Residual circulation budget analysis in a Wells turbine with leading-edge micro-cylinders

To further interpret the control mechanisms of leading-edge micro-cylinders for flow separation in a Wells turbine, the residual circulation budget was performed through an improved triple decomposition method that the computational cost was reduced by 38.2%.The intensity of the leading-edge vortex (LEV), free of shear effects, was tracked under typical conditions. Meanwhile, disturbance physics was dissected by splitting the contributions of shear, swirling, and straining motions to the flow from dominant modes, captured by the proper orthogonal decomposition method under typical working conditions.

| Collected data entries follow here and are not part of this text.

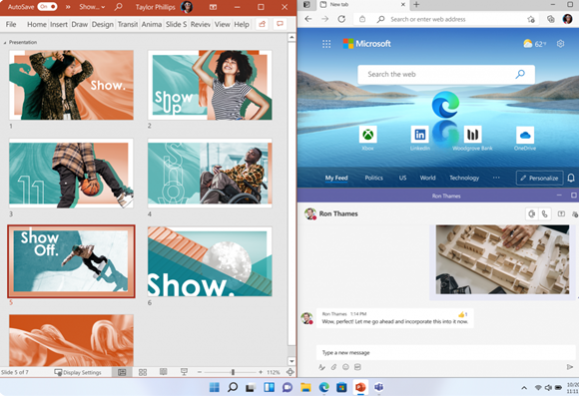
Task: Switch to Reading View icon
Action: [x=163, y=372]
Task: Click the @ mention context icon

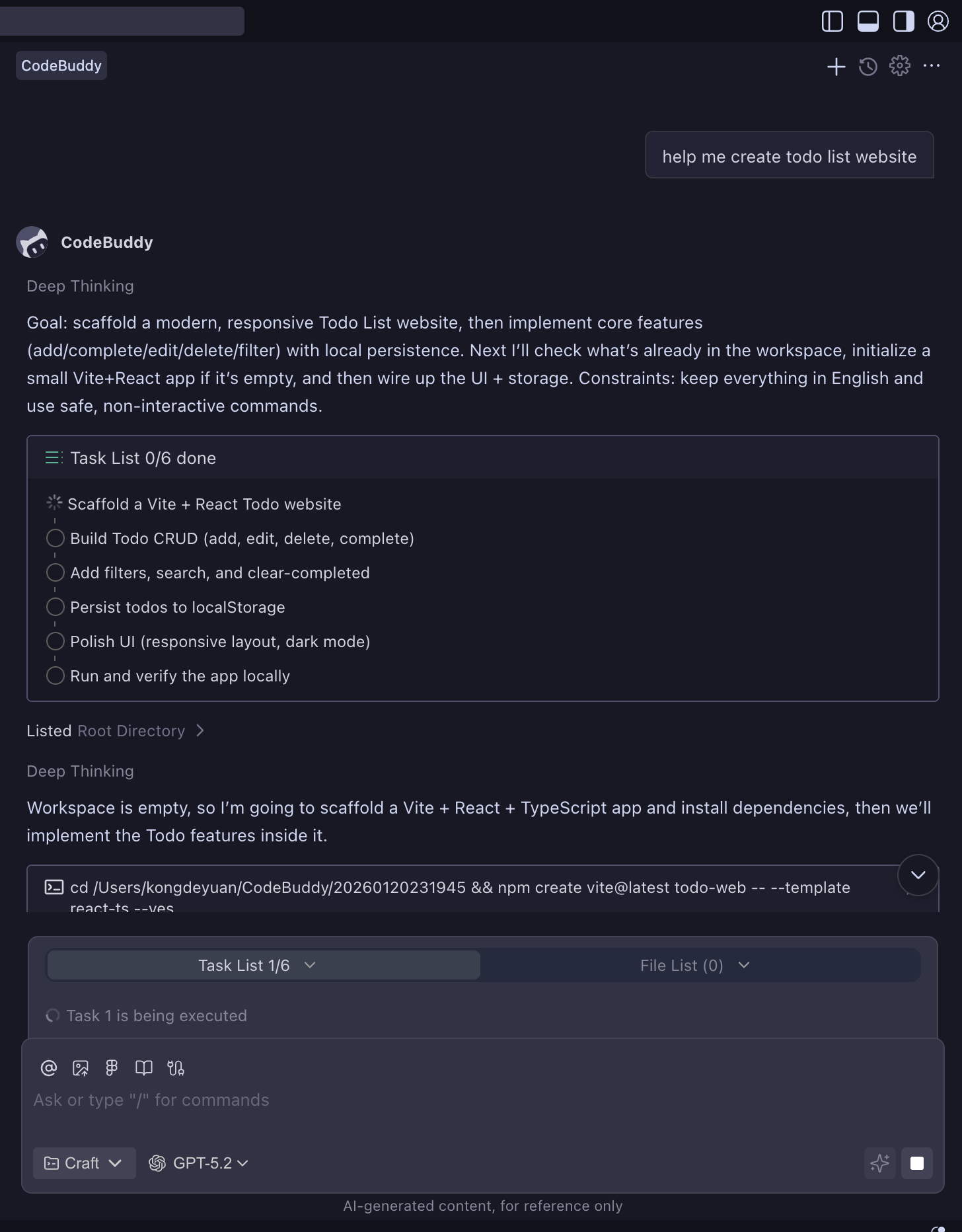Action: tap(49, 1068)
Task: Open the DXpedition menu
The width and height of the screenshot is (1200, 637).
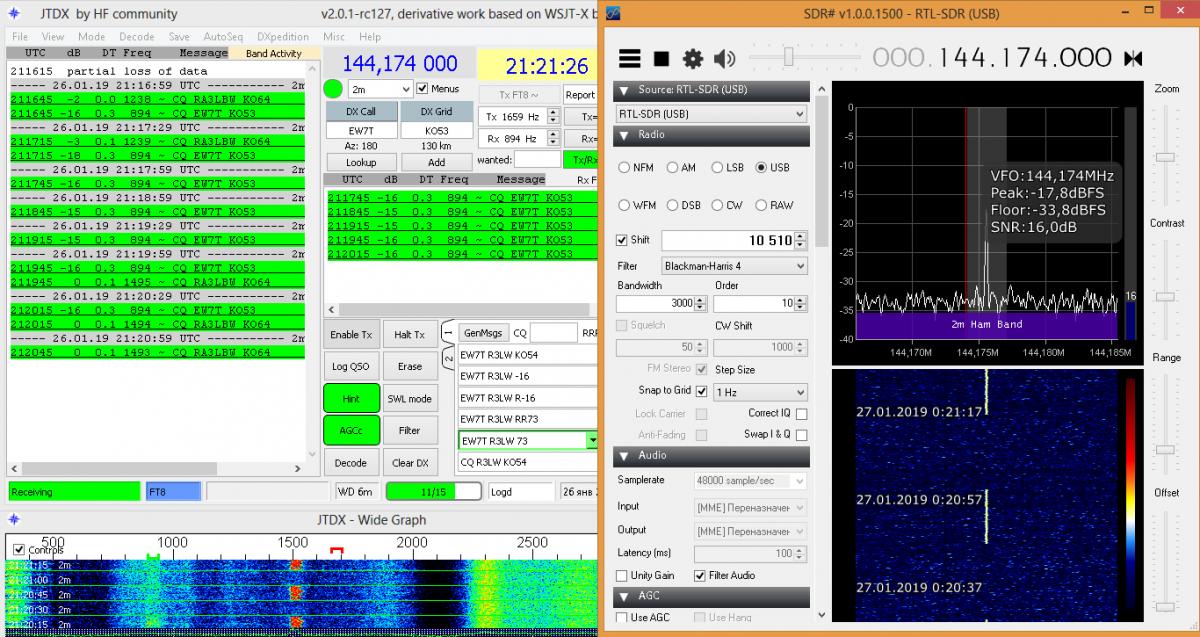Action: click(285, 37)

The influence of micro-cylinders on the spatiotemporal evolution of the LEV has been discussed in detail. The results indicate that the accumulative shaft power of the turbine is improved by 54.2% through the micro-cylinders operating by suppressing the swirling intensity near the leading edge and weakening the instability of the boundary layer. Moreover, low-frequency disturbances could be significantly weakened and tended to transfer to higher-order modes with lower energy. Under the stall condition, the shear layer flux and diffusive flux dominated the LEV circulation rate. In contrast to the referential model, as the cylinders blocked the LEV trajectory after falling, the annihilation slowed down with an intensified accumulative circulation of the LEV.